I've just ordered a Zeiss 15mm f2.8 and I'm after suggestions for the UV filter (it takes a 95mm). I usually go with B&W filters for my gear, which I'm happy with, but does it need to be a slim filter?

Not having one of these beasts before, I presume it does.


----------



## RLPhoto (Mar 28, 2013)

B&w MRC-nano XS slim uv filter. If they even make one that size.


----------



## TexasBadger (Mar 28, 2013)

Zeiss lens, why not a Zeiss UV filter with T* coating?

http://www.bhphotovideo.com/c/product/856521-REG/Zeiss_1970_245_95mm_Carl_Zeiss_T.html


----------



## Mr Bean (Mar 28, 2013)

RLPhoto said:


> B&w MRC-nano XS slim uv filter. If they even make one that size.

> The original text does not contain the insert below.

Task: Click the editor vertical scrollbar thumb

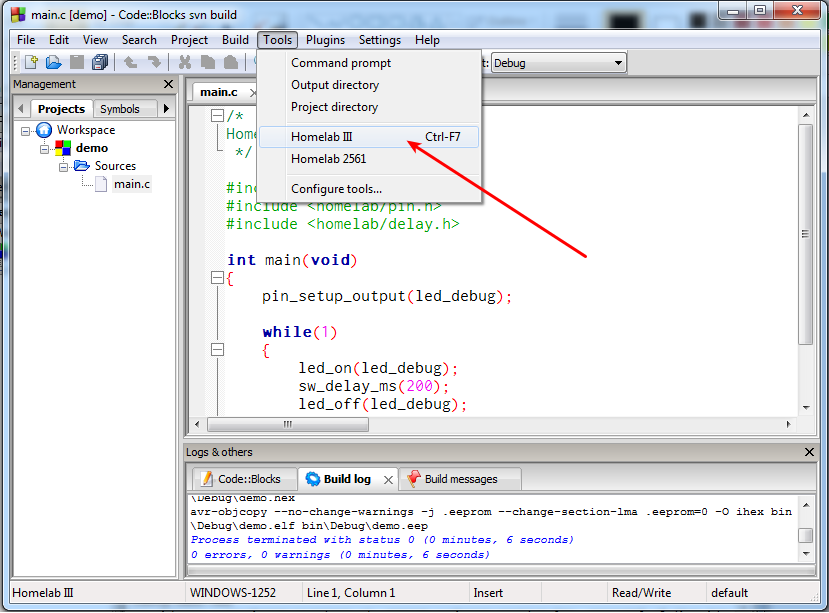Action: click(x=806, y=232)
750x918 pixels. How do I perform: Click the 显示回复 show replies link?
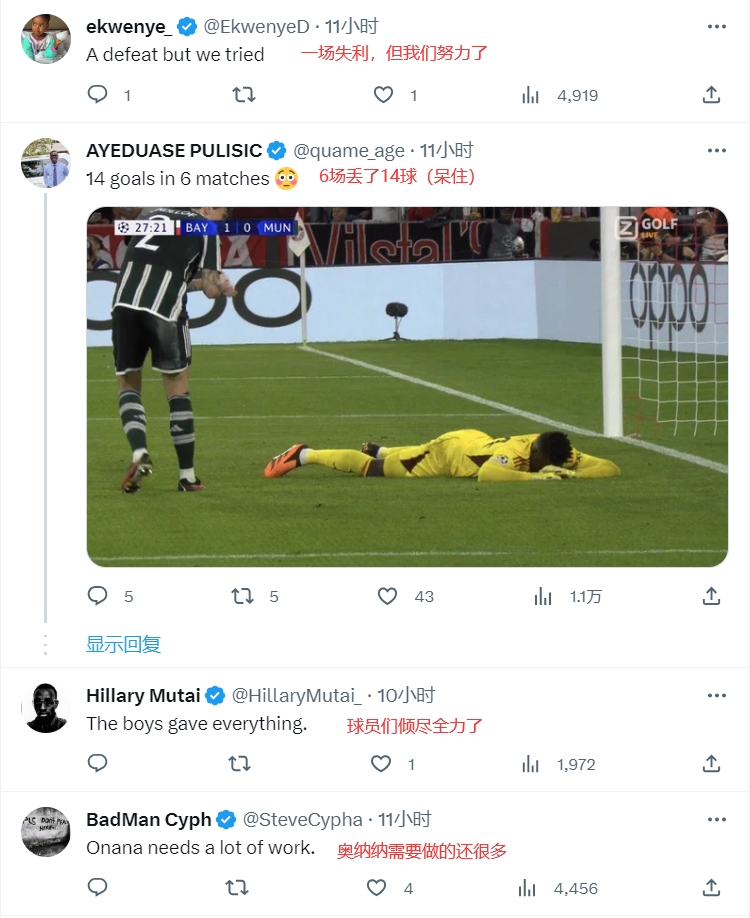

Thanks RLPhoto. Exploring the B&H web site has uncovered a couple of filters that maybe candidates.



TexasBadger said:


> Zeiss lens, why not a Zeiss UV filter with T* coating?
> 
> http://www.bhphotovideo.com/c/product/856521-REG/Zeiss_1970_245_95mm_Carl_Zeiss_T.html


Thanks TexasBadger. I had pondered that, when investigating the 15mm, a few weeks ago. At that point, I was afraid to see what the price was 

The irony is that price is almost exactly 10% of what I'm paying for the lens  However, thinking about it, I have added it to my list to seriously consider. If I'm going to spend that much on a lens.....


----------



## Mr Bean (Mar 31, 2013)

I took the plunge, and the advantage of the Australian dollar and went with the Zeiss 95mm filter. Not cheap, but then, neither is the Zeiss lens. B&W did get something out of me however. In advance of buying a Canon 24 f1.4 lens, I added the B&W 77mm UV filter to the order


----------